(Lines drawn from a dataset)

%%

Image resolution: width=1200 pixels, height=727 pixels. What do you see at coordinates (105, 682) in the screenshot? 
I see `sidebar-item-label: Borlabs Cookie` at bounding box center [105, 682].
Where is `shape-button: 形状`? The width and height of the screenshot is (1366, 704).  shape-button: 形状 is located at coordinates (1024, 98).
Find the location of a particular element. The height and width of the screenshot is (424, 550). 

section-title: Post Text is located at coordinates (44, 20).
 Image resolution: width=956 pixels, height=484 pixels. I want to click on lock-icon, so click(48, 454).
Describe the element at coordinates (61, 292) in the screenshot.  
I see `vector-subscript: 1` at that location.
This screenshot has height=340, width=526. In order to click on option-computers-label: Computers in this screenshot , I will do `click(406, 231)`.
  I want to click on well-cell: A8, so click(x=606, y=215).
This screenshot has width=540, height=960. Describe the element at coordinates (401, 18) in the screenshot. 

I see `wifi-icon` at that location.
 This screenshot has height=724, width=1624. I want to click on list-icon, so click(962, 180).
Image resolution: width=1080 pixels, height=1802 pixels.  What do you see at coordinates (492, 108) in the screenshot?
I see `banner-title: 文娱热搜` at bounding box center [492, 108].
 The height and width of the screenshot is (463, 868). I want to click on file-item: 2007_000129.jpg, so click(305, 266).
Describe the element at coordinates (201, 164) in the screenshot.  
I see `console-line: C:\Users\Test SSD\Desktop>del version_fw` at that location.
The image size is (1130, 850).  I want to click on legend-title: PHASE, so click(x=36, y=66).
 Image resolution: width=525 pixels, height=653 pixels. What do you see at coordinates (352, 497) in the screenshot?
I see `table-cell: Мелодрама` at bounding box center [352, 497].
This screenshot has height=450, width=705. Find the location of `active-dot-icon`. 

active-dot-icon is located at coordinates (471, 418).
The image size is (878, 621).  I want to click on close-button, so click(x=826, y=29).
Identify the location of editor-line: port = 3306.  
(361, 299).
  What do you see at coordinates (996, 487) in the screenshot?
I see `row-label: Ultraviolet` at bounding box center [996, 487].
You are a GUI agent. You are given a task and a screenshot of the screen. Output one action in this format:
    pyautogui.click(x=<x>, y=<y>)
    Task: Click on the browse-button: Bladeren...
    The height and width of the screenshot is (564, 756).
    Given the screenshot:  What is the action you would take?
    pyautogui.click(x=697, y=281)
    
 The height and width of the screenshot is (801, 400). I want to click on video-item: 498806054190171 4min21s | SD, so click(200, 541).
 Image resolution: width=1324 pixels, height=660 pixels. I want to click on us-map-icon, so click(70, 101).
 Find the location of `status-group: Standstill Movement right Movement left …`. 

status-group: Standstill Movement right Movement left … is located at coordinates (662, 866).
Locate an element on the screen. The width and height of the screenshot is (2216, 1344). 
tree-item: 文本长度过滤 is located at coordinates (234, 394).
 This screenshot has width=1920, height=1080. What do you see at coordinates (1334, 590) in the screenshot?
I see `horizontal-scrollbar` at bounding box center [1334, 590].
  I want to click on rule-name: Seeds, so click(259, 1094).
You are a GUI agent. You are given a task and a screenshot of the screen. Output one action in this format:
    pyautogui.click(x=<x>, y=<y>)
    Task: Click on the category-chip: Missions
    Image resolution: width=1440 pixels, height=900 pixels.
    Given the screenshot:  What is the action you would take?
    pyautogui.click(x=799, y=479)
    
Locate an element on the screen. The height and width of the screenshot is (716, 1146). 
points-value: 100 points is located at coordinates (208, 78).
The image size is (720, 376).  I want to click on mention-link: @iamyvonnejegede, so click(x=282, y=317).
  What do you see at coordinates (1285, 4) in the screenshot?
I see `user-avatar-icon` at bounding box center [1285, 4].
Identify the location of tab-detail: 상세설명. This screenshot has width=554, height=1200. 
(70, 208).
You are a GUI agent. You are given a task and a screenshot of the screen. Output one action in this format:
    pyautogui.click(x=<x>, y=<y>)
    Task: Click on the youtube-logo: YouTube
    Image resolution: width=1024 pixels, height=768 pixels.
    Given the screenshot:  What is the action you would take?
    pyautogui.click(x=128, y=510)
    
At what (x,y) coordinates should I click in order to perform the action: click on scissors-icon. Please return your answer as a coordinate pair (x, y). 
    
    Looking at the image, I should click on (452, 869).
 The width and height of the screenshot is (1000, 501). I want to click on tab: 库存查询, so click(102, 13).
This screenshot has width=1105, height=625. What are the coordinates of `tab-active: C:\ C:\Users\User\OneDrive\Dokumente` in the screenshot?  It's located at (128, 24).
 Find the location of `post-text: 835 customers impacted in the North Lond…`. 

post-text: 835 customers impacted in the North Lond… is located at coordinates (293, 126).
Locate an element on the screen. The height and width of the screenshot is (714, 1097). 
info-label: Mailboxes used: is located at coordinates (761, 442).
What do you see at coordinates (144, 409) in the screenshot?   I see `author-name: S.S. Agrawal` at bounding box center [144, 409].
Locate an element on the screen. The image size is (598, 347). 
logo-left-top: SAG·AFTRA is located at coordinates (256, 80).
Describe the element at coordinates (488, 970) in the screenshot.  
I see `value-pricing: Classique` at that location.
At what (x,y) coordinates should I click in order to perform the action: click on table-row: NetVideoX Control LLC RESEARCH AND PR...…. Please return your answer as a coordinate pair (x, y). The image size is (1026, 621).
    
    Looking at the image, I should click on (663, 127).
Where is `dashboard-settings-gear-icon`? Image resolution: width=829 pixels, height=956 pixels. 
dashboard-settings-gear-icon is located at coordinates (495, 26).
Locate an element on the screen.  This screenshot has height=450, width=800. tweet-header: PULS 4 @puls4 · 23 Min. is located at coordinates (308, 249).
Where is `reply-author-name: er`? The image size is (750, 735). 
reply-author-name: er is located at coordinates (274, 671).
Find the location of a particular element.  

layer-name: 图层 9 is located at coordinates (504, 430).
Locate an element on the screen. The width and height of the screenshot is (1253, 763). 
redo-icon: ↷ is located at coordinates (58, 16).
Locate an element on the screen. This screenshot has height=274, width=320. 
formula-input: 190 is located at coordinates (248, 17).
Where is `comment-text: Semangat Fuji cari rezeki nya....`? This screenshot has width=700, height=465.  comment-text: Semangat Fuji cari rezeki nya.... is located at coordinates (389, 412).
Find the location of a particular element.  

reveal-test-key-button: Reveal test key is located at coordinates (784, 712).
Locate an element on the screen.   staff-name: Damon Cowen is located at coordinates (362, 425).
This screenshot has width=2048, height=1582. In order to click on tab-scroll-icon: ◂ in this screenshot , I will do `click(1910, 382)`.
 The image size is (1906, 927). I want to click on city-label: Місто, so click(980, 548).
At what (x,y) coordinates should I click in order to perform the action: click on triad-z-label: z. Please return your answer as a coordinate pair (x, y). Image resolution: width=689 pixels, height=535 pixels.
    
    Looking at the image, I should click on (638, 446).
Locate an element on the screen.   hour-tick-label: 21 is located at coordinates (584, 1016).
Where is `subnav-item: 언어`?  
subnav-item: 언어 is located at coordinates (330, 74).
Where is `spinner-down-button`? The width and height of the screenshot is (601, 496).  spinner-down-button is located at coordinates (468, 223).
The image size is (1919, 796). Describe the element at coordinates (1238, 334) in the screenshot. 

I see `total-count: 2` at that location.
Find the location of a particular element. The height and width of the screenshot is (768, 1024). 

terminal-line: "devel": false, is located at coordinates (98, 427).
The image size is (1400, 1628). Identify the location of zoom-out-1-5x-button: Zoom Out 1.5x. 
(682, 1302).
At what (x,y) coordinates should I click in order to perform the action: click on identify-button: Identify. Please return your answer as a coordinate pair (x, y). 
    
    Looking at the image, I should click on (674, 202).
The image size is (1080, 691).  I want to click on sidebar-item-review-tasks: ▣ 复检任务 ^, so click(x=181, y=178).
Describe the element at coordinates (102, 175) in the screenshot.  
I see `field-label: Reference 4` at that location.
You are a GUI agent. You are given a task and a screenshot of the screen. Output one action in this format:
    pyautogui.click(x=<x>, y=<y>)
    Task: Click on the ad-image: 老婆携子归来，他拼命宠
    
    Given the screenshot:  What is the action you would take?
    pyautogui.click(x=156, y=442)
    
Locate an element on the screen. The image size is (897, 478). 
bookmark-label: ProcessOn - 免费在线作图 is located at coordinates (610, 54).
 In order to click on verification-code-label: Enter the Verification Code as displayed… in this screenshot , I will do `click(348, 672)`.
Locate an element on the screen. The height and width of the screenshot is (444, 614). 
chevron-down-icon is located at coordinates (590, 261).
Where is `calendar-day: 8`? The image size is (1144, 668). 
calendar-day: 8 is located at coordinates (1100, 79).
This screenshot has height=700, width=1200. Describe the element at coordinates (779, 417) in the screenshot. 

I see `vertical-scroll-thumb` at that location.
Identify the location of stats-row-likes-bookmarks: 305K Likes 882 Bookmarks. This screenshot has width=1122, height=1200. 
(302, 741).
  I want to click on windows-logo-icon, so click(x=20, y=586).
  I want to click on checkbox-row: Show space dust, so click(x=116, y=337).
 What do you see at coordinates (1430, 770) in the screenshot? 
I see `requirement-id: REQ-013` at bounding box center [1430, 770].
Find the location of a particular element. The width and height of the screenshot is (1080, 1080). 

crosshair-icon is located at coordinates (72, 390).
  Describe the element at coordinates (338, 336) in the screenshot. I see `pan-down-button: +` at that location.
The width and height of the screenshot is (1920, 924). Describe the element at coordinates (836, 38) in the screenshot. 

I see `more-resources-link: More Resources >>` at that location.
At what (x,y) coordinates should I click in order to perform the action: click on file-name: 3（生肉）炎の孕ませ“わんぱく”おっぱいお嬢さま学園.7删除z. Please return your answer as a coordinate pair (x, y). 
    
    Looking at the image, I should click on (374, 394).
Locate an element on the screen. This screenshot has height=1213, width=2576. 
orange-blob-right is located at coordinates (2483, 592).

%%

§ **What you have to do**:
Please copy out the lines from the one containing "coordinates (1024, 98)." through the one containing "The height and width of the screenshot is (463, 868).", keeping every character the same.

§ **Response box**:
Where is `shape-button: 形状`? The width and height of the screenshot is (1366, 704).  shape-button: 形状 is located at coordinates (1024, 98).
Find the location of a particular element. The height and width of the screenshot is (424, 550). 

section-title: Post Text is located at coordinates (44, 20).
 Image resolution: width=956 pixels, height=484 pixels. I want to click on lock-icon, so click(48, 454).
Describe the element at coordinates (61, 292) in the screenshot.  
I see `vector-subscript: 1` at that location.
This screenshot has height=340, width=526. In order to click on option-computers-label: Computers in this screenshot , I will do `click(406, 231)`.
  I want to click on well-cell: A8, so click(x=606, y=215).
This screenshot has width=540, height=960. Describe the element at coordinates (401, 18) in the screenshot. 

I see `wifi-icon` at that location.
 This screenshot has height=724, width=1624. I want to click on list-icon, so click(962, 180).
Image resolution: width=1080 pixels, height=1802 pixels.  What do you see at coordinates (492, 108) in the screenshot?
I see `banner-title: 文娱热搜` at bounding box center [492, 108].
 The height and width of the screenshot is (463, 868). I want to click on file-item: 2007_000129.jpg, so click(305, 266).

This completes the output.